La gente en el Café Estepona entra y sale con los vasos en la mano, y tan sólo de vez en cuando una muchacha de origen indio viene con la prisa reflejada en su rostro recogiendo las mesas, depositando todo el menaje en un barreño de plástico, y pasando a velocidad de rayo una bayeta amarilla por la mesa de turno. Aunque el cielo amenaza lluvia, la clientela permanece en su sitio cada cual enfrascado en la conversación que corresponda; si finalmente apareciera el agua, ya habrá tiempo de levantar el campo y dejar la charla para mañana, que tampoco es cosa de solucionar todos  los problemas en una tarde, y además si lo hablan todo hoy ¿qué van a dejar para mañana? En una de las puertas de acceso a la cafetería existe un caballito mecánico que de vez en cuando relincha, al tiempo que se encienden unas luces de colores en la base donde se apoya su tronco, acompañando de fondo el sonido de un galope vigoroso, que deja con la boca abierta a un crío vestido de blanco y verde, mientras su madre mece el carrito donde duerme su hermano menor. No se pierde detalles de los movimientos del brioso corcel de mirada azucarada, y junto a él una niña de color, con la cabeza llena de tirabuzones hábilmente sujetos por cintas de arco iris, parece que se le van a salir los ojos de las órbitas. Dos metros más allá una mujer de piel oscura, vestido de tubo y tocado en la cabeza a base de una especie de turbante colorista, la vigila sin parar de hablar en agudo, con otra mujer de su misma raza, que lleva en la mano una bolsa del Lydl.
Un grupito de peruanos espera en la puerta de la cafetería, la llegada de dos mujeres cargadas  con grandes bolsas, de esas que luego abren magistralmente en cualquier esquina y ofrecen sus jerséis, gorros, bufandas y ponchos de llamativo colorido. Lo que más llama la atención de ellos es su estatura, son bajitos de tez tan morena como si se hubiesen pasado toda la vida a pleno sol.

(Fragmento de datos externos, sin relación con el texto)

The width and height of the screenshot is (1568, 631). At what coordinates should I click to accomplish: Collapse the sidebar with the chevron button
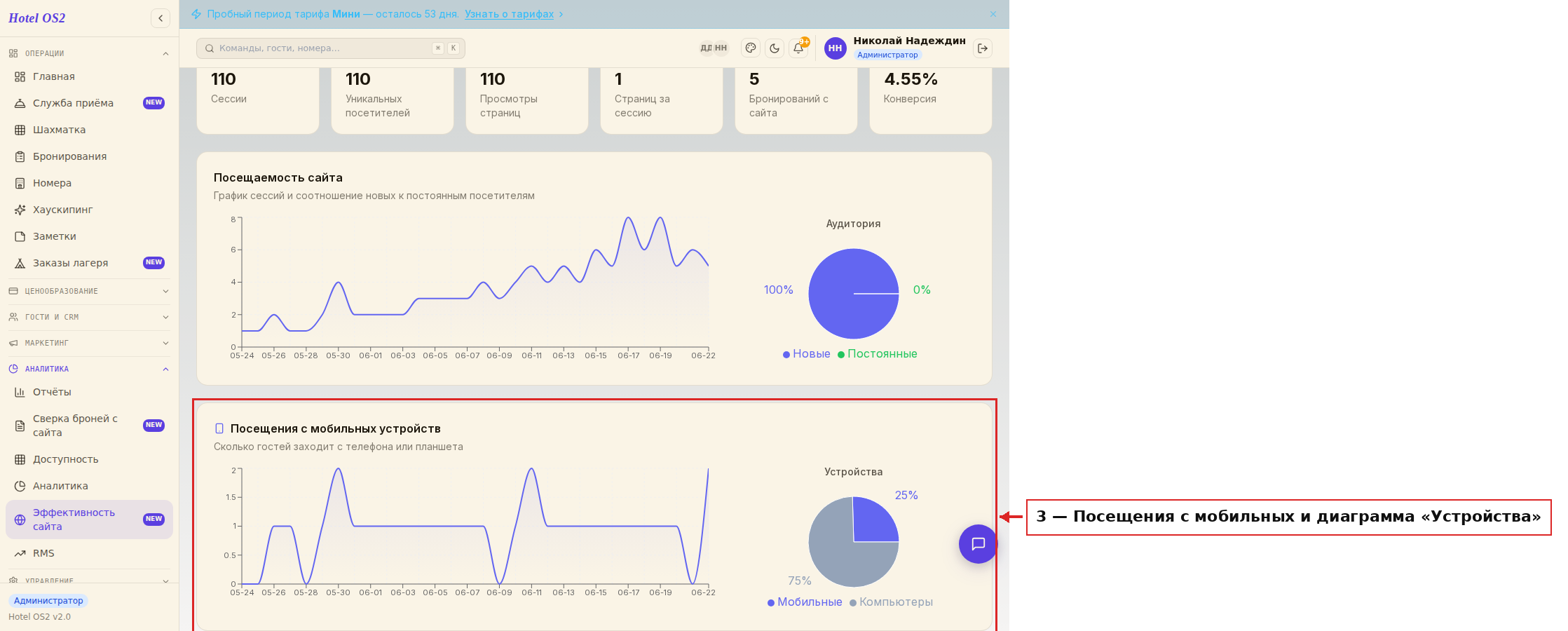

Se les nota moverse como con miedo y sus voces apenas son perceptibles, salvo que uno se encuentre muy cerca de ellos, la Cafetería Estepona de hace unos años no se parece en nada a ésta de hoy en día; antaño se hablaba español, con acento andaluz, por cada una de las mesas y de vez en cuando aparecía una gitana con el niño en la faldiquera ofreciéndote una ramita de romero, que verá usté la suerte que le va a dá –le dice Joaquín a su amigo José María, saboreando un delicioso farias-, ya lo desía yo hase trej verano: daquí unoj año Ejpaña ej Africa –responde José María acomodado gracilmente en una copa de coñac-. Como el agua no acaba de llegar, el bullicio va en aumento en torno a las mesas y en el interior, tras de la barra sudan como cosacos los tres camareros que son sutilmente controlados por la dueña del negocio, sentada junto a la caja y con unas lentes bifocales colocadas a media nariz.

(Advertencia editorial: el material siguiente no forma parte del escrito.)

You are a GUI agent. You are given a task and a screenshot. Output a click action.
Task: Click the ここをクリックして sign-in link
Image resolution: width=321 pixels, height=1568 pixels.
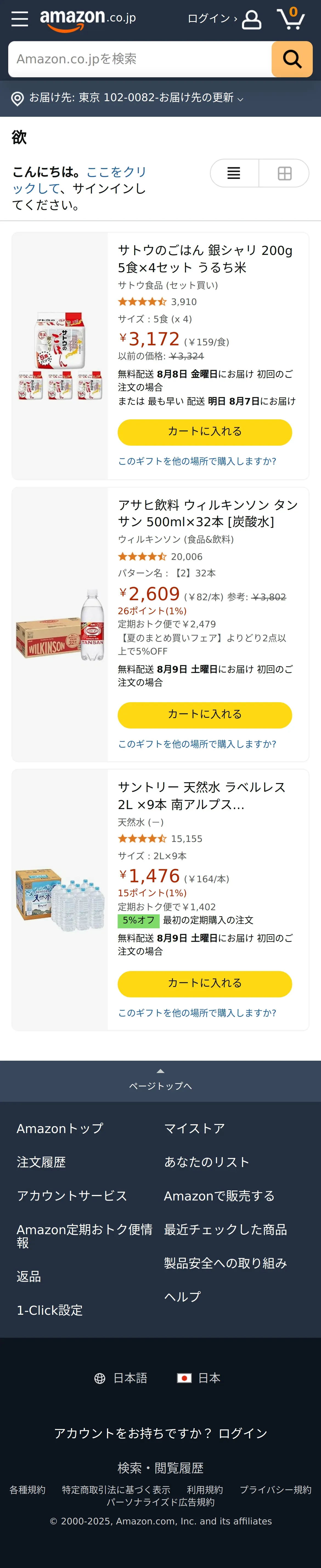coord(79,180)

El caniche termina por zafarse de su atadura, y en su veloz carrera tras de los chiquillos asusta a la niña de color, que sin saber que hacer se precipita al filo de la calzada, en  el preciso momento en que los jóvenes motoristas ejecutan una de sus cabriolas. El alboroto, los gritos y la confusión convierten a ese punto de la calle en un hormiguero. Al poco uno de los marroquíes corre calle arriba con el cuerpo de la niña cruzada en sus brazos, mientras las cintas de arco iris son pisoteadas por la multitud.